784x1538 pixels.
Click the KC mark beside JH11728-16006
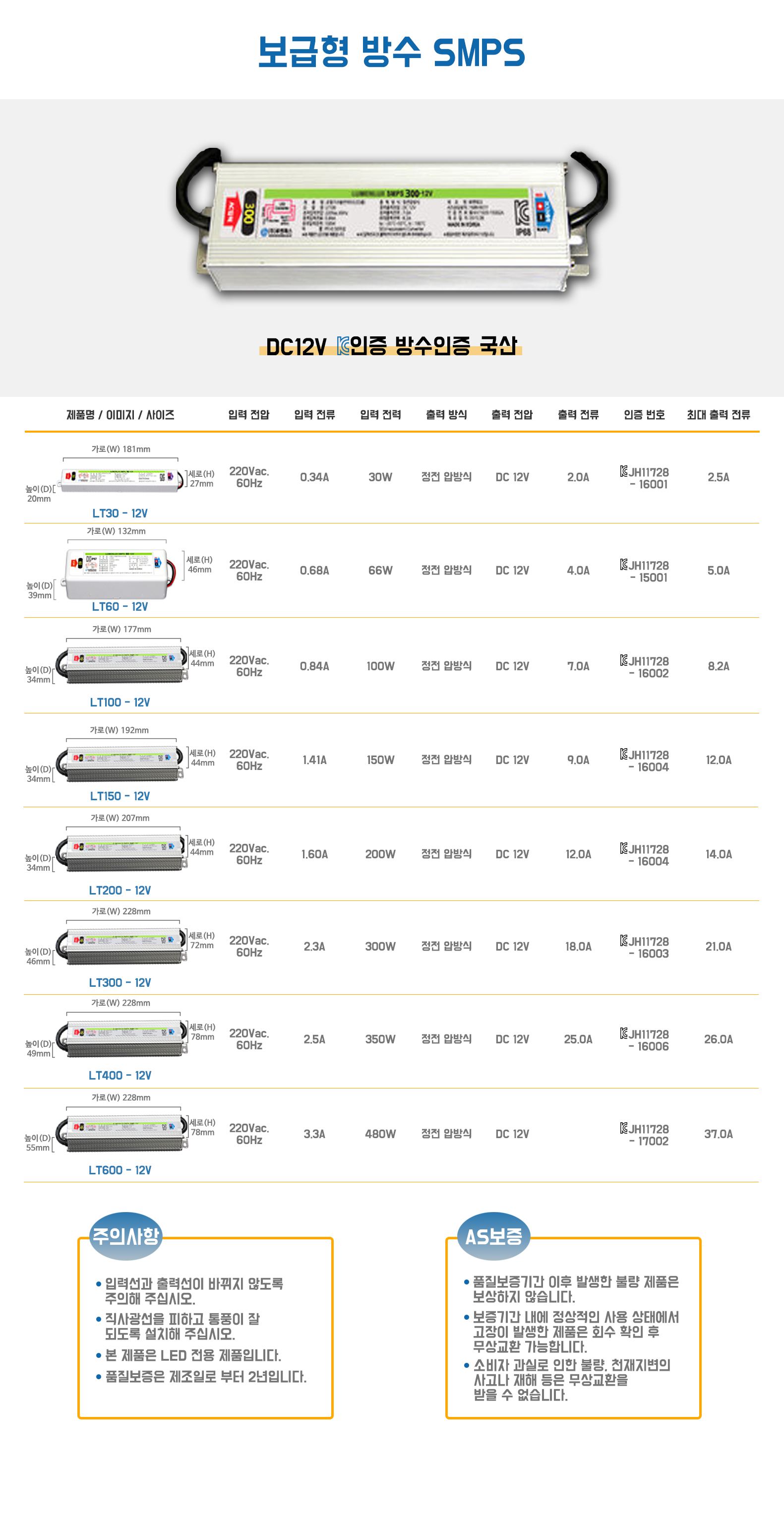coord(623,1033)
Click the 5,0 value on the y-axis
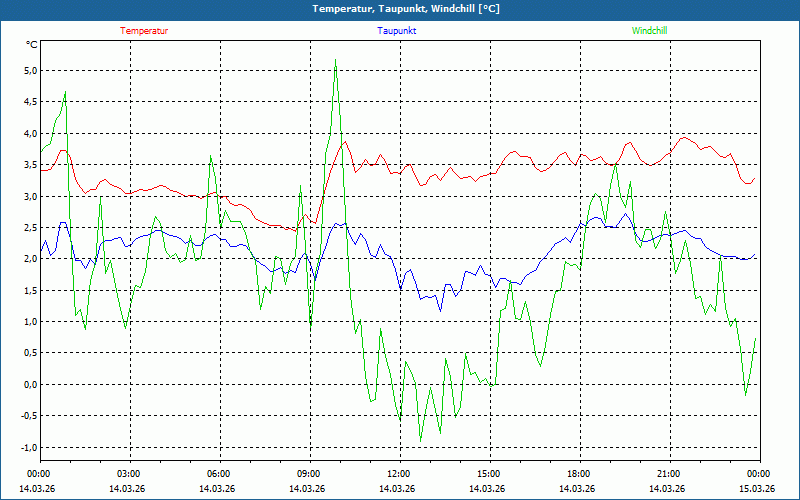Viewport: 800px width, 500px height. (29, 71)
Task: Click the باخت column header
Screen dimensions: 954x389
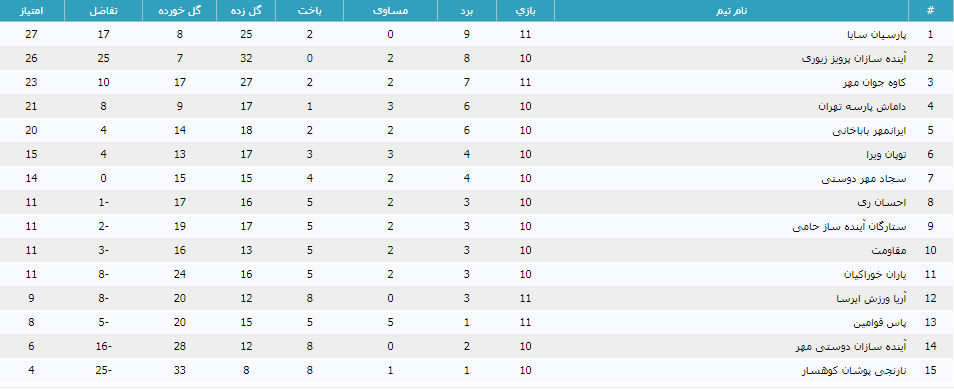Action: 310,11
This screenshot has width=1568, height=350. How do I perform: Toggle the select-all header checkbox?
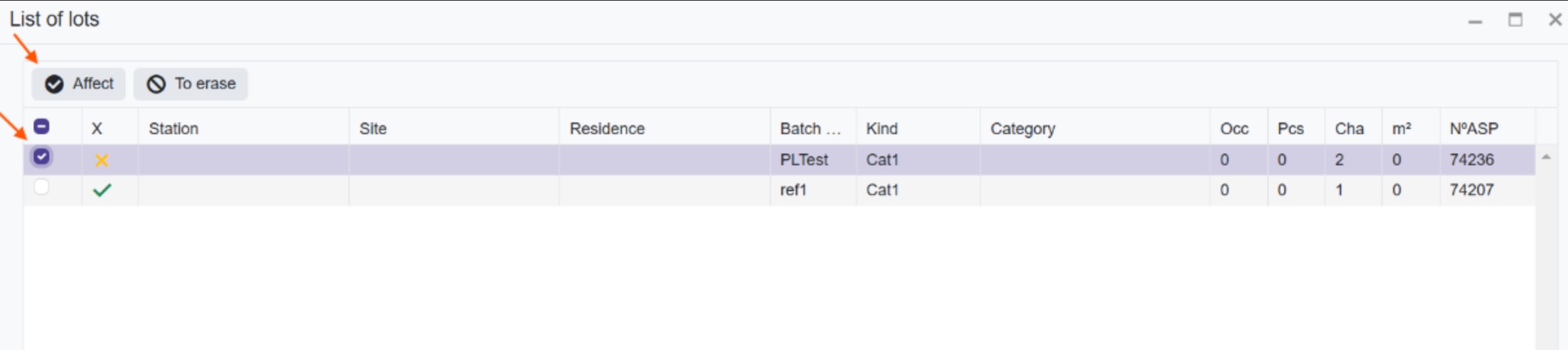point(41,126)
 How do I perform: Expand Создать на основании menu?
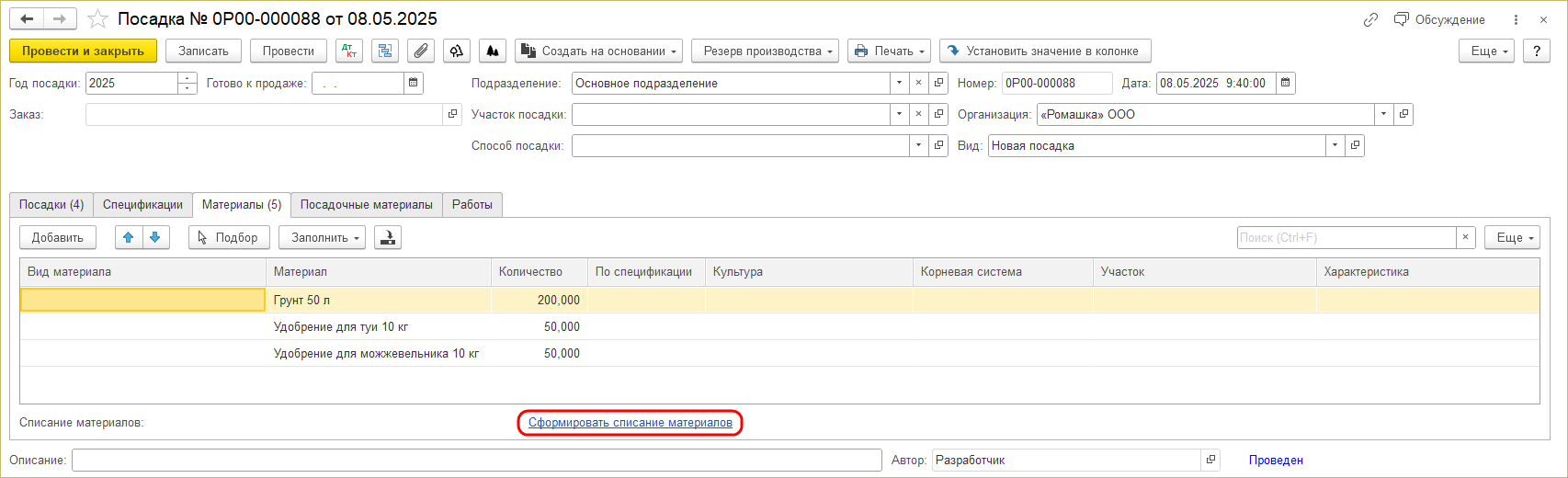599,51
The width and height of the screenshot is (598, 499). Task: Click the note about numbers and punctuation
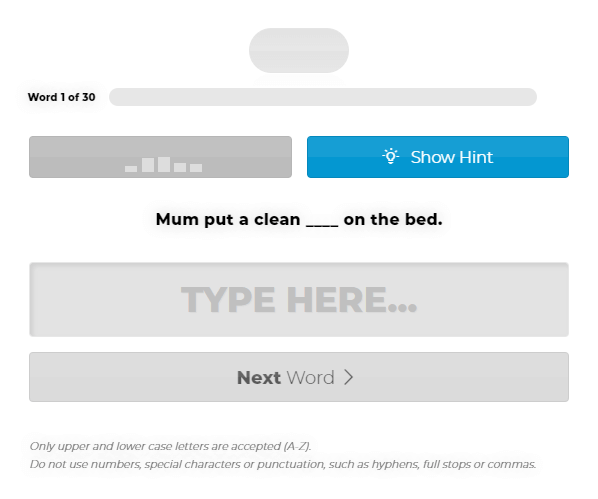(x=283, y=464)
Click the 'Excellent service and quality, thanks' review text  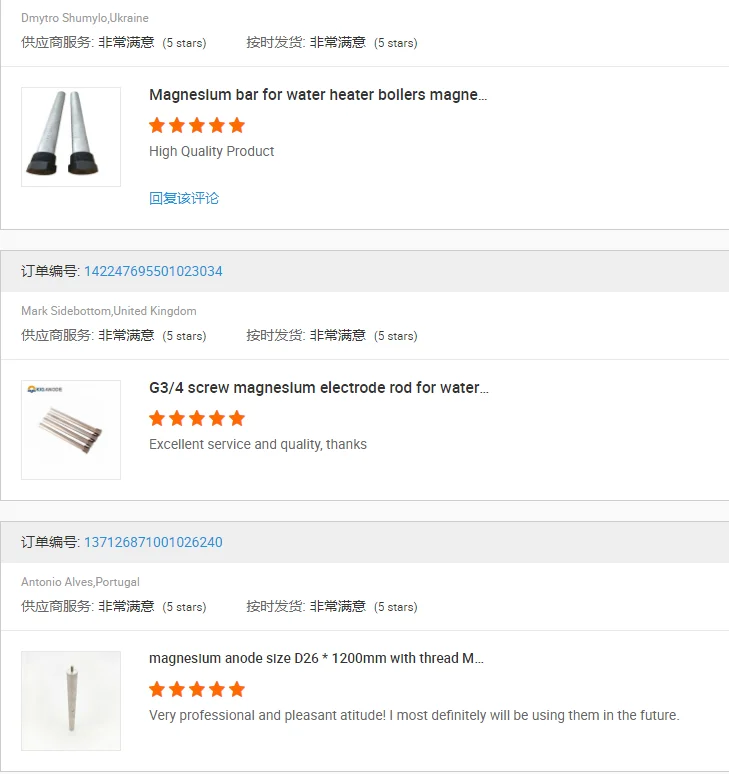[258, 444]
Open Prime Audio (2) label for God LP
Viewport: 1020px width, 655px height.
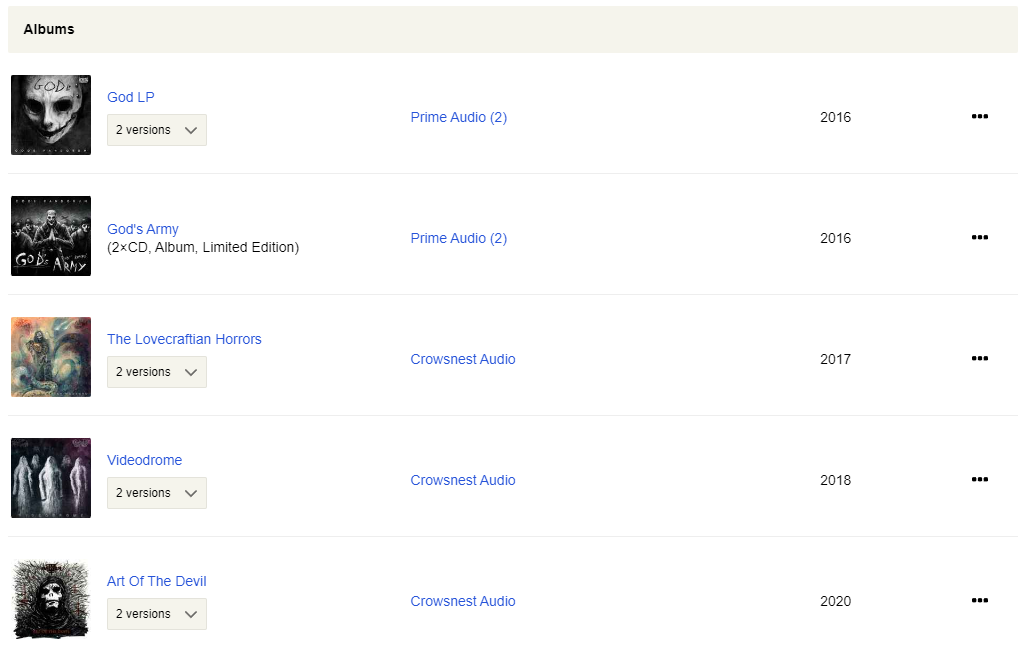tap(458, 117)
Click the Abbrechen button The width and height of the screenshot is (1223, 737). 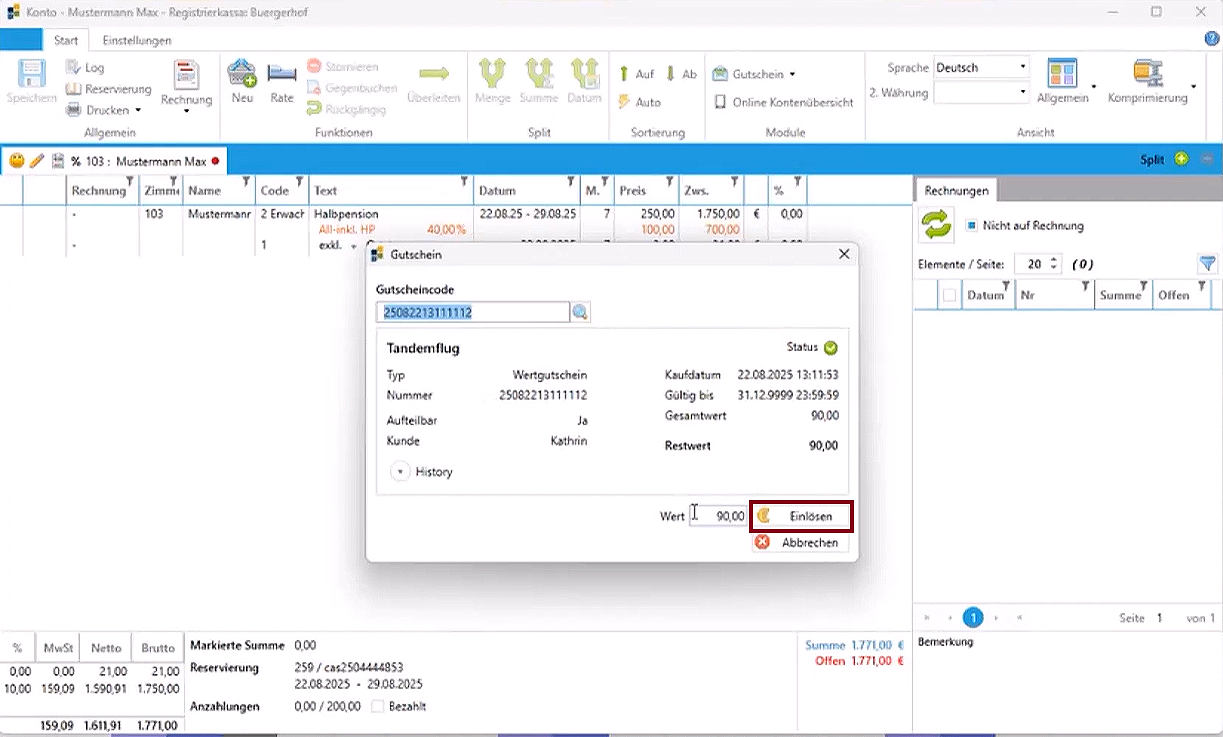800,542

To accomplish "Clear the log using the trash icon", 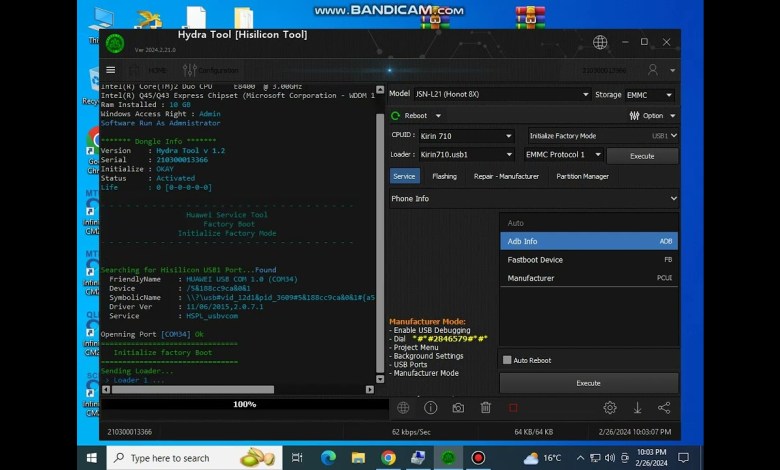I will pyautogui.click(x=485, y=408).
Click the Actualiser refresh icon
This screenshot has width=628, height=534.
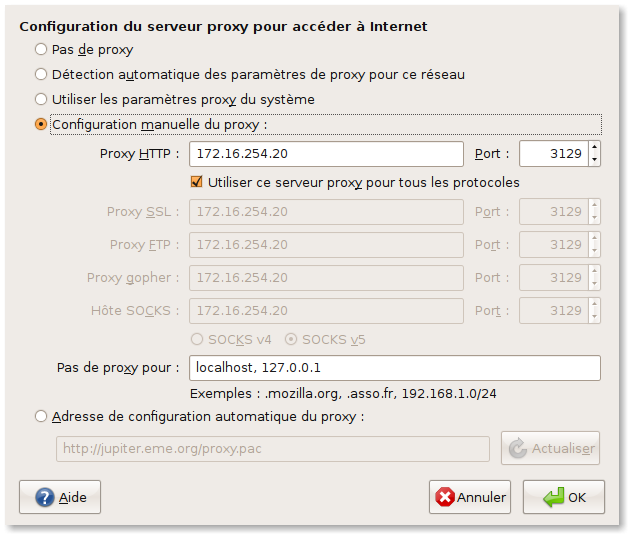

+-------+

Work instruction> Give again the lines from the line that contains "Click the Actualiser refresh icon" through the last line of the material above, exactly and with both ends included. Omit the pictures.

Solution to this exercise>
Click the Actualiser refresh icon
This screenshot has width=628, height=534.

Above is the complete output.